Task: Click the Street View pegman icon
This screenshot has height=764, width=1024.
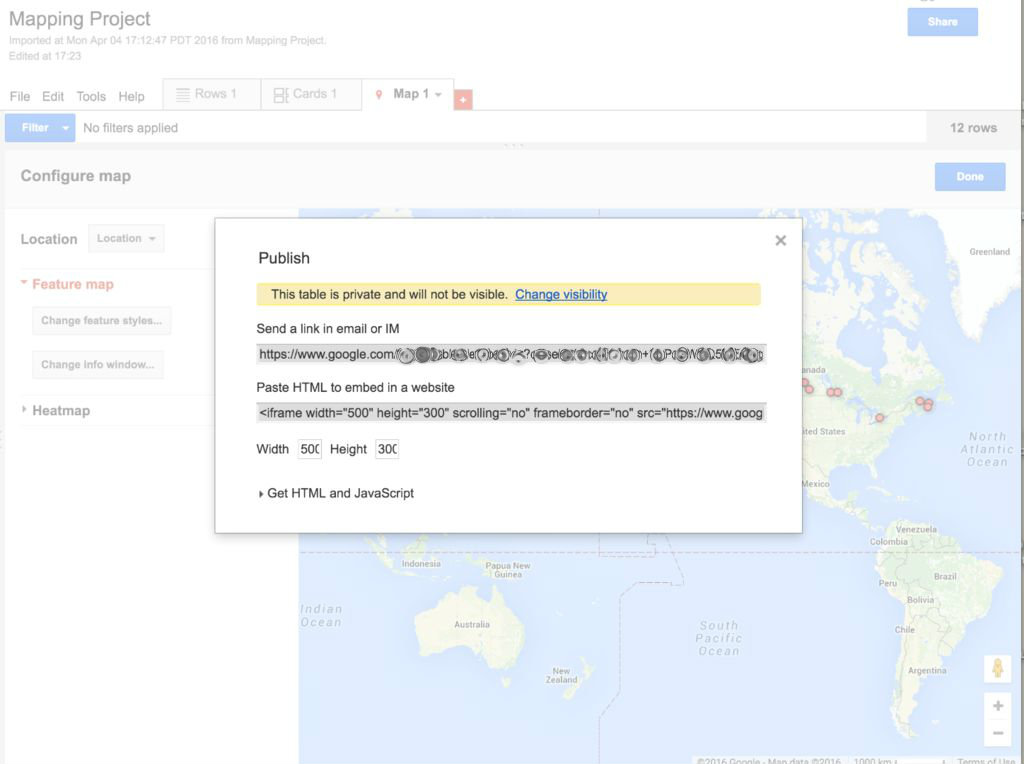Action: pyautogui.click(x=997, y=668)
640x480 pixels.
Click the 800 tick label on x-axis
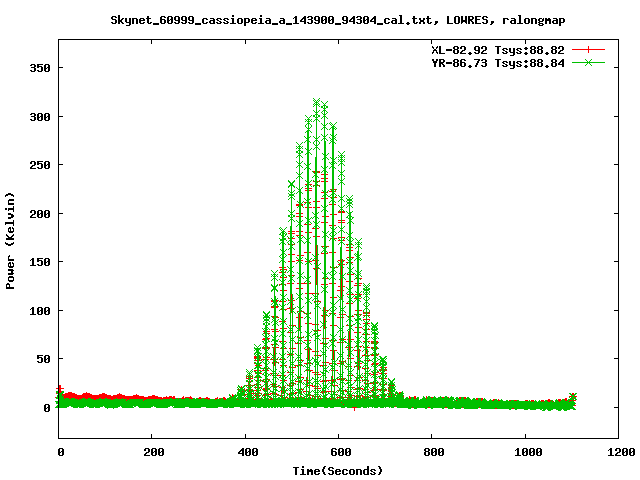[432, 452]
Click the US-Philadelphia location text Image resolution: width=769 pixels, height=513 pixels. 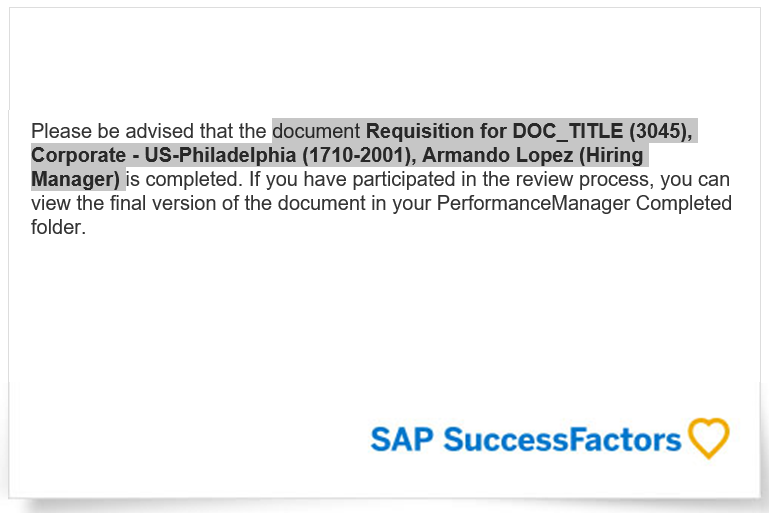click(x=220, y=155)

• • • • • • •

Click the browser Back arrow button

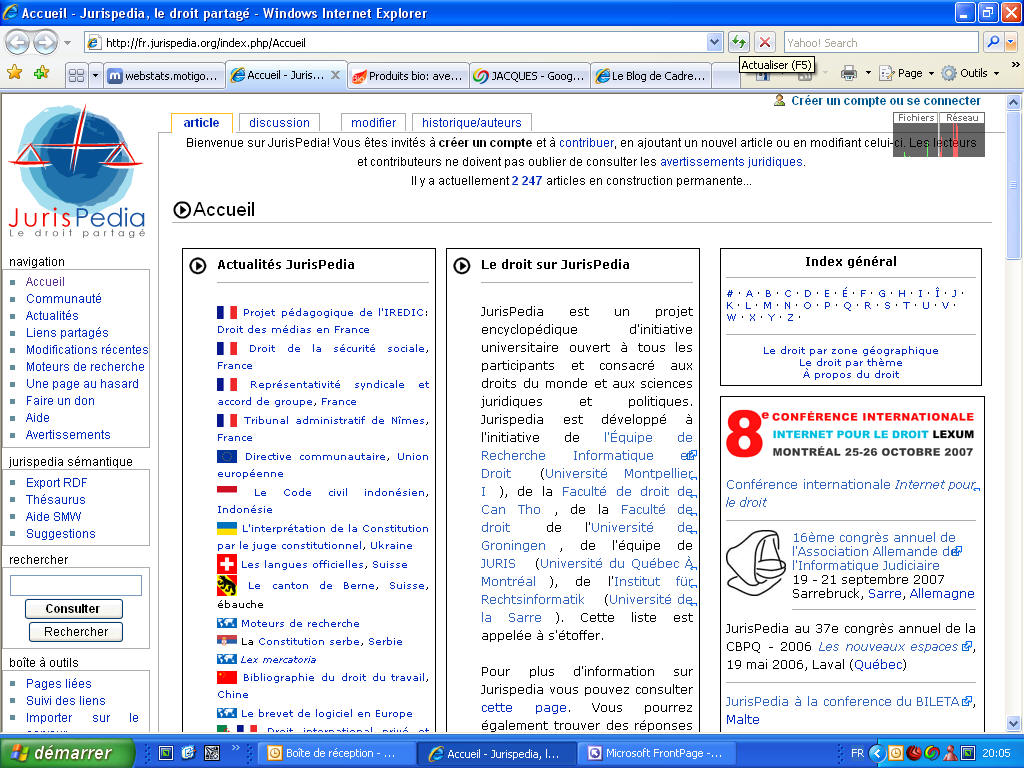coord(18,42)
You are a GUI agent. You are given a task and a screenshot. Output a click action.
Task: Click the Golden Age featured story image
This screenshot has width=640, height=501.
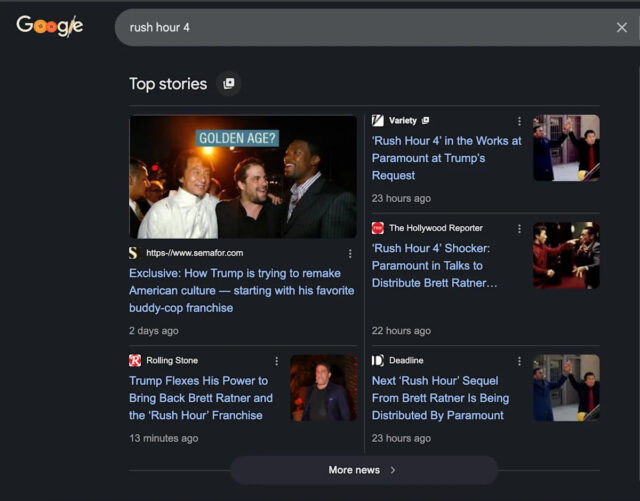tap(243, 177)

• • • • • • •

* [Directions]: Copy out the lines from the one containing "You are a GUI" through the one containing "tap(243, 177)", both included, with no change, and drop the pictures from your answer.

* [Written solution]:
You are a GUI agent. You are given a task and a screenshot. Output a click action.
Task: Click the Golden Age featured story image
This screenshot has width=640, height=501.
tap(243, 177)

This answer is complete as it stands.